# Retail Sales Analytics using MySQL & Python

### Objective
Demonstrate an end-to-end data analytics workflow by ingesting retail transaction data
into a MySQL database, performing SQL-based analysis, and visualizing business insights
using Python.


In [1]:
import pandas as pd
import mysql.connector
import matplotlib.pyplot as plt
import seaborn as sns

sns.set_style("whitegrid")

In [2]:
conn = mysql.connector.connect(
    host="localhost",
    user=input("MySQL Username: "),
    password=input("MySQL Password: "),
    database="retail_db"
)

MySQL Username:  tgurley1
MySQL Password:  Tg?00866801


In [3]:
query = "SELECT COUNT(*) AS row_count FROM retail_sales;"
pd.read_sql(query, conn)

  pd.read_sql(query, conn)


Unnamed: 0,row_count
0,406829


## How does revenue trend over time?

In [None]:
query = """
SELECT 
    DATE_FORMAT(InvoiceDate, '%Y-%m') AS Month,
    ROUND(SUM(Revenue), 2) AS MonthlyRevenue
FROM retail_sales
GROUP BY Month
ORDER BY Month;
"""

monthly_revenue = pd.read_sql(query, conn)
monthly_revenue.head()

In [None]:
plt.figure(figsize=(10,5))
plt.plot(monthly_revenue["Month"], monthly_revenue["MonthlyRevenue"])
plt.xticks(rotation=45)
plt.title("Monthly Revenue Trend")
plt.xlabel("Month")
plt.ylabel("Revenue")
plt.tight_layout()
plt.show()

**Insight:**  
Revenue displays clear seasonality, with noticeable growth toward the end of the year.
This suggests opportunities for targeted promotions and inventory planning during peak months.

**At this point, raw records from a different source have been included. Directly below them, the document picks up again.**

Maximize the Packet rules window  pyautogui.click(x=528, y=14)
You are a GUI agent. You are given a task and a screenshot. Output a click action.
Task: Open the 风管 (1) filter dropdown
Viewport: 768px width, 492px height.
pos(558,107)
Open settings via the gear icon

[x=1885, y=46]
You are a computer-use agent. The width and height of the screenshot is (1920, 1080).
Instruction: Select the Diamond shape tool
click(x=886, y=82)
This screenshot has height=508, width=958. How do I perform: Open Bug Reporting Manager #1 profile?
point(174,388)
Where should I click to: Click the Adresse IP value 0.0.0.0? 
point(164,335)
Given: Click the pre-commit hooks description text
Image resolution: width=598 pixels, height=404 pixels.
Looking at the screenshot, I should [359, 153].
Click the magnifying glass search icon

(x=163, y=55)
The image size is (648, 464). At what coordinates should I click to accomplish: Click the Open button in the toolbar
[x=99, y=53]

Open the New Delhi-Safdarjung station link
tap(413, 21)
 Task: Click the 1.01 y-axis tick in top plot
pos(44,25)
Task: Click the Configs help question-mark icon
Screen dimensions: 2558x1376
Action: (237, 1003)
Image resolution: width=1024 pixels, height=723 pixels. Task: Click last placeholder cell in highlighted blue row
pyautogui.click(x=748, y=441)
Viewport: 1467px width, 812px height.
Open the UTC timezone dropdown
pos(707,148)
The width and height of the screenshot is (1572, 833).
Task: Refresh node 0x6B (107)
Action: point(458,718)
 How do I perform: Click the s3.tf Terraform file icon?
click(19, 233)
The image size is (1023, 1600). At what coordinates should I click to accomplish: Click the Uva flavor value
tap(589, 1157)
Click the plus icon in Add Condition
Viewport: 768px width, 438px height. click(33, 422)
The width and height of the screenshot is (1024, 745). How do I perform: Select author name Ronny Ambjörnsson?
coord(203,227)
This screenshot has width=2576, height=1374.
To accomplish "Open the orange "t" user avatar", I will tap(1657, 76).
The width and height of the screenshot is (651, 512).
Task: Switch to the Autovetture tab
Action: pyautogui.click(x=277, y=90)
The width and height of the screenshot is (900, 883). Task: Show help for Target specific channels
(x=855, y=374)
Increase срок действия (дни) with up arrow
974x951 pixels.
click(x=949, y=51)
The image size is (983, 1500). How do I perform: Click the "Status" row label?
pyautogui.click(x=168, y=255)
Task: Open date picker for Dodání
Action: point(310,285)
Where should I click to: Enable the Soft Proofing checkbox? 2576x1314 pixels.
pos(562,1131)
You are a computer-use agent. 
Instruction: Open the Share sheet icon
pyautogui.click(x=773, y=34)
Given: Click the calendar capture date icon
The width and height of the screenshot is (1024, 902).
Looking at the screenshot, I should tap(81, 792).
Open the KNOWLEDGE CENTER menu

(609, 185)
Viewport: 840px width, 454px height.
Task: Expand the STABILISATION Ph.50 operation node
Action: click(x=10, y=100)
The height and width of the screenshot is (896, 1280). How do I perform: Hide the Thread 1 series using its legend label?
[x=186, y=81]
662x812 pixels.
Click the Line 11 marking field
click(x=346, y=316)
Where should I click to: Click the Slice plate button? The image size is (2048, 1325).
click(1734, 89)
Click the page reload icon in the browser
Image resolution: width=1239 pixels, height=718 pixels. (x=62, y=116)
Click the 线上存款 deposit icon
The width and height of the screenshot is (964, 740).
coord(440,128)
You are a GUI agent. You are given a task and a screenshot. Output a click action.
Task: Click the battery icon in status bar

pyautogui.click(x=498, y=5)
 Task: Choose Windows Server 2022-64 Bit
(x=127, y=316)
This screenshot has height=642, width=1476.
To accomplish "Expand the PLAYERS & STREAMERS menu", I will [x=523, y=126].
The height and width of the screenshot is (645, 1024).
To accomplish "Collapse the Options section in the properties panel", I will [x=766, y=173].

## What countries generate the most revenue?

In [None]:
query = """
SELECT Country, ROUND(SUM(Revenue), 2) AS TotalRevenue
FROM retail_sales
GROUP BY Country
ORDER BY TotalRevenue DESC
LIMIT 10;
"""

top_countries = pd.read_sql(query, conn)
top_countries

In [None]:
plt.figure(figsize=(8,5))
sns.barplot(
    data=top_countries,
    x="TotalRevenue",
    y="Country"
)
plt.title("Top 10 Revenue-Generating Countries")
plt.xlabel("Revenue")
plt.ylabel("Country")
plt.tight_layout()
plt.show()

**Insight:**  
Revenue is heavily concentrated in a small number of countries, led by the UK.
This indicates both strong regional performance and potential expansion opportunities
in underrepresented markets.

## Who are the highest value customers?

In [None]:
query = """
SELECT CustomerID, ROUND(SUM(Revenue), 2) AS TotalSpent
FROM retail_sales
GROUP BY CustomerID
ORDER BY TotalSpent DESC
LIMIT 10;
"""

top_customers = pd.read_sql(query, conn)
top_customers

In [None]:
plt.figure(figsize=(8,5))
sns.barplot(
    data=top_customers,
    x="TotalSpent",
    y="CustomerID",
    orient="h"
)
plt.title("Top 10 Customers by Total Spend")
plt.xlabel("Total Spend")
plt.ylabel("Customer ID")
plt.tight_layout()
plt.show()

**Insight:**  
A small subset of customers accounts for a disproportionate share of revenue.
Retaining these high-value customers could significantly impact overall profitability.

In [None]:
conn.close()

## Summary & Takeaways

- Successfully built an end-to-end analytics pipeline using Python and MySQL
- Identified seasonal revenue patterns and geographic concentration
- Highlighted the impact of high-value customers on total revenue

This type of rapid exploratory analysis mirrors the workflow commonly used in
data consulting engagements to quickly generate actionable insights for clients.